Joaquin, who is no relation to Lionel, was named on the bench for Newell’s Juveniles’ in their Under-20 Copa Libertadores clash against Guarani and was even assigned the squad number made iconic by his namesake.
¡Así va #Newells! 🔴⚫
📋 Rubén Rodríguez dispone del siguiente 1️⃣1️⃣ titular para enfrentar a @canteraurinegra en el debut leproso por la @LibertadoresU20.
EN VIVO 💻 https://t.co/oNaMpyYTHw #VamosLosPibes #LibertadoresSub20 pic.twitter.com/PzXAYUxojN
— Newell’s Juveniles (@NewellsJuvenil) February 7, 2022
The 19-year-old, who was born in a village near Rosario and has been with the club since he was eight years old, came on as a substitute in the second half but was unable to prevent his side slipping to a narrow 1-0 defeat.
“I’m Joaquin Messi, a Newell’s player and I’m playing with the No. 10 jersey,” he said while introducing himself in a prematch interview. “Since I’ve arrived, many people have asked me if I have any connection with him [Lionel Messi].
“It’s simply coincidence because in the village where I live there are three families that have the Messi surname so it’s normal, just like it is with other surnames in the rest of the world. I happen to share the same surname with him [but] because I’m a footballer it has more relevance. I started at Newell’s like him, I’m now wearing the No. 10.”
The young forward was also asked about the possibility of one day playing alongside Lionel Messi, as the latter has repeatedly expressed his desire to end his career with a stint at his boyhood club.
“It would be the most beautiful thing that could happen to me in my life. It would be something impressive,” Joaquin said.
Asked who would wear the No.10 jersey should the pair be teamed together, the teenager revealed that he would gladly hand it over in order to play alongside his idol.
“No, he would [wear the shirt]. Give me any number, always give him the No. 10. As long as I play, I’ll take any number.”
𝗔 𝗻𝗲𝘄 𝗠𝗲𝘀𝘀𝗶 𝗲𝗺𝗲𝗿𝗴𝗲𝘀 𝗮𝘁 𝗡𝗲𝘄𝗲𝗹𝗹’𝘀.
And like the most famous Messi to play at Newell’s, he also wears the number 10 shirt.

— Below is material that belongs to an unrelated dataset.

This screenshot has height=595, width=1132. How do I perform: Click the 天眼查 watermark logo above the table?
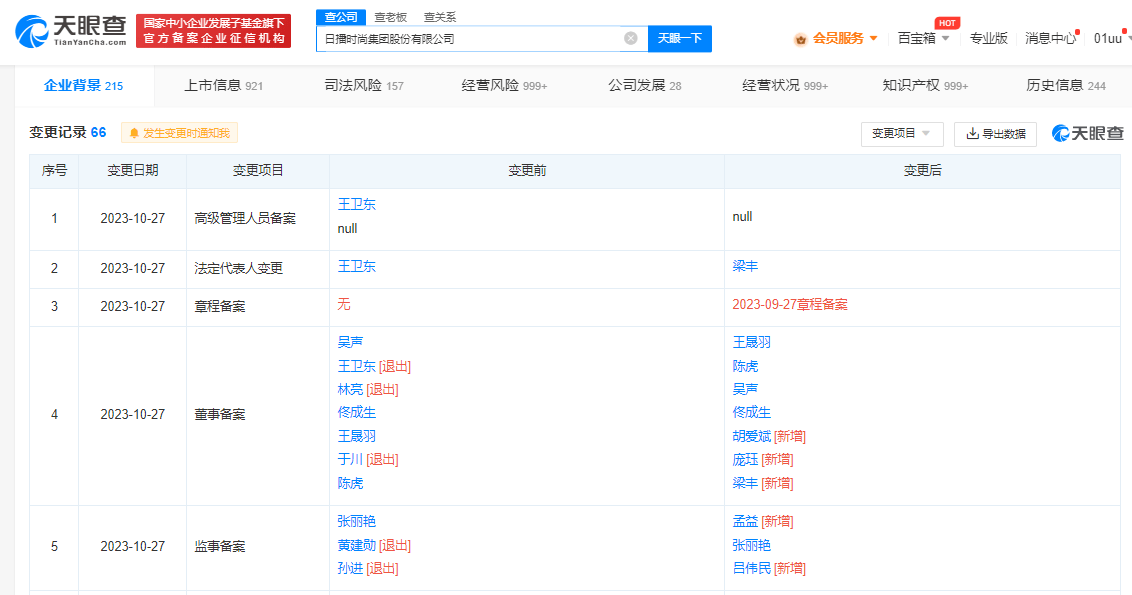pos(1086,133)
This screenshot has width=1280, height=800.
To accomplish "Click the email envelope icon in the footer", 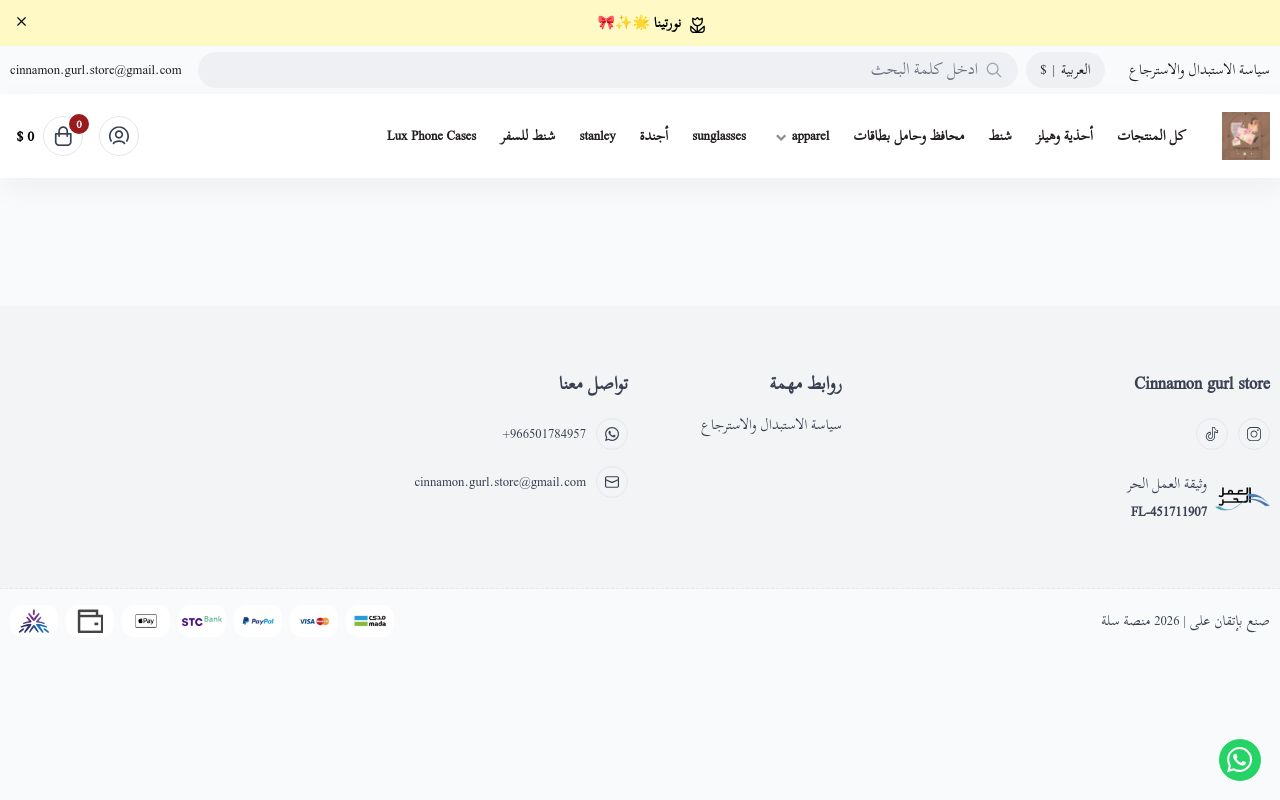I will click(x=612, y=482).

Meet Joaquín Messi of the Newell’s U20s. His dream is to play alongside his namesake Lionel at the Estadio Marcelo Bielsa.#Newells pic.twitter.com/O2BqkzWLX5
— Newell’s Old Boys – English (@Newells_en) February 7, 2022
Joaquin, who turns 20 in April, has made four appearances for the Newell’s reserve side since making his debut in late February though is yet to start a game.
Argentine newspaper La Nacion reports that, due to his status as a fringe player, Joaquin is more likely to continue his career elsewhere rather than at the Estadio Marcelo Bielsa — thus further reducing the likelihood that he will ever get the chance to play alongside his namesake at Newell’s in the future.
Perhaps the best way for Joaquin to emulate his hero would be to follow the lead of 16-year-old Norwegian youth player Daniel Are Knutsen, who simply changed his name to “Lionel Messi” in order to earn a trial at a club in his homeland.
It’s hardly a reliable long-term strategy for a career in professional football, but at least he’d only have to change one part of his name.